Government attorneys argued that the judge doesn’t have jurisdiction over what amounts to a contract dispute that belongs in the Court of Federal Claims.

“Plaintiff seeks to place this Court as the arbiter of the grant agreement terms between the parties. But doing so would put the Court in an improper policymaking role,” they wrote.

Radio Free Europe/Radio Liberty started broadcasting during the Cold War. Its programs are aired in 27 languages in 23 countries across Eastern Europe, Central Asia and the Middle East. Its corporate headquarters are in Washington; its journalistic headquarters are based in the Czech Republic.

The Trump administration has tried to make deep cuts at other government-operated, pro-democracy media outlets, including Voice of America.

On April 22, however, Lamberth agreed to block the administration from dismantling Voice of America. The judge ruled that the administration illegally required Voice of America to cease operations for the first time since its World War II-era inception.

Congress makes the laws, but they must be signed by the president to take effect, Lamberth wrote in Tuesday’s ruling, and that’s exactly what happened in March when Trump signed the continuing resolution that allocated the grant funding to the government-operated media outlets.

Federal judges take an oath to render their decisions impartially, and Lamberth said he doesn’t have a stake in the outcome of this case. He also said he doesn’t have any animosity toward the president nor loyalty to the media outlets.

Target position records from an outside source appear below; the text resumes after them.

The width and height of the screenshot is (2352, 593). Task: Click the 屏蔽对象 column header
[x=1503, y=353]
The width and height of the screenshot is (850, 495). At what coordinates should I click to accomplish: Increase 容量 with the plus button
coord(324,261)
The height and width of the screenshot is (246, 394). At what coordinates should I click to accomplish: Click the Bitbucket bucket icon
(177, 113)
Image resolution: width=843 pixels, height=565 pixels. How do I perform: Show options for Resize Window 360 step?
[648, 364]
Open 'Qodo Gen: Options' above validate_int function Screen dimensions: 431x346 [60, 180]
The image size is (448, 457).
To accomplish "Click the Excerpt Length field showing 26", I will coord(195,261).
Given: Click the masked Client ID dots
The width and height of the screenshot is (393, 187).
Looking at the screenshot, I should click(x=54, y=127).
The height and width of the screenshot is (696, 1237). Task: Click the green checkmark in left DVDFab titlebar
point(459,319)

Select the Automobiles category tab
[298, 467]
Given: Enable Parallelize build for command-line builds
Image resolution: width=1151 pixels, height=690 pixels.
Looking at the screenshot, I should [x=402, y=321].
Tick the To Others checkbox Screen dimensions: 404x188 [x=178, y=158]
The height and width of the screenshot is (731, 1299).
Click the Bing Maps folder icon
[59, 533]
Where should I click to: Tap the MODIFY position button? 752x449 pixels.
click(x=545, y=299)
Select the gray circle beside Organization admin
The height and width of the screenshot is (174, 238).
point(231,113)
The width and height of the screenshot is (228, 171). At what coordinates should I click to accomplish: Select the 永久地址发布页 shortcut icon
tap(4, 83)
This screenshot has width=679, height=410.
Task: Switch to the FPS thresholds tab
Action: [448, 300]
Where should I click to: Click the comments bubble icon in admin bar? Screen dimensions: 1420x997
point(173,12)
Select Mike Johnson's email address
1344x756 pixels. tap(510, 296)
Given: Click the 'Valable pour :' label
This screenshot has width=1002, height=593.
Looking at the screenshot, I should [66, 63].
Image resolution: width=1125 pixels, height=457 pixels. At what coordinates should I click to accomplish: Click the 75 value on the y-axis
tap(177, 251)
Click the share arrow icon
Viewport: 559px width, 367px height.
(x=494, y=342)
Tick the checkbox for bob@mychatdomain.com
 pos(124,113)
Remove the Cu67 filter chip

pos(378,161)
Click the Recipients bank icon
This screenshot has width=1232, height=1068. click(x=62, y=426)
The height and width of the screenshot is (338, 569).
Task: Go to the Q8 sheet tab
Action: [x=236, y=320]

But the role of the courts is to interpret the laws of the Constitution and declare what the law is, he said – and unlike the executive branch, the courts have no means to independently enforce those laws.

By issuing the ruling, “I am humbly fulfilling my small part in this very constitutional paradigm – a framework that has propelled the United States to heights of greatness, liberty and prosperity unparalleled in the history of the world for nearly 250 years,” Lamberth wrote. “If our nation is to thrive for another 250 years, each co-equal branch of government must be willing to courageously exert the authority entrusted to it by our Founders.”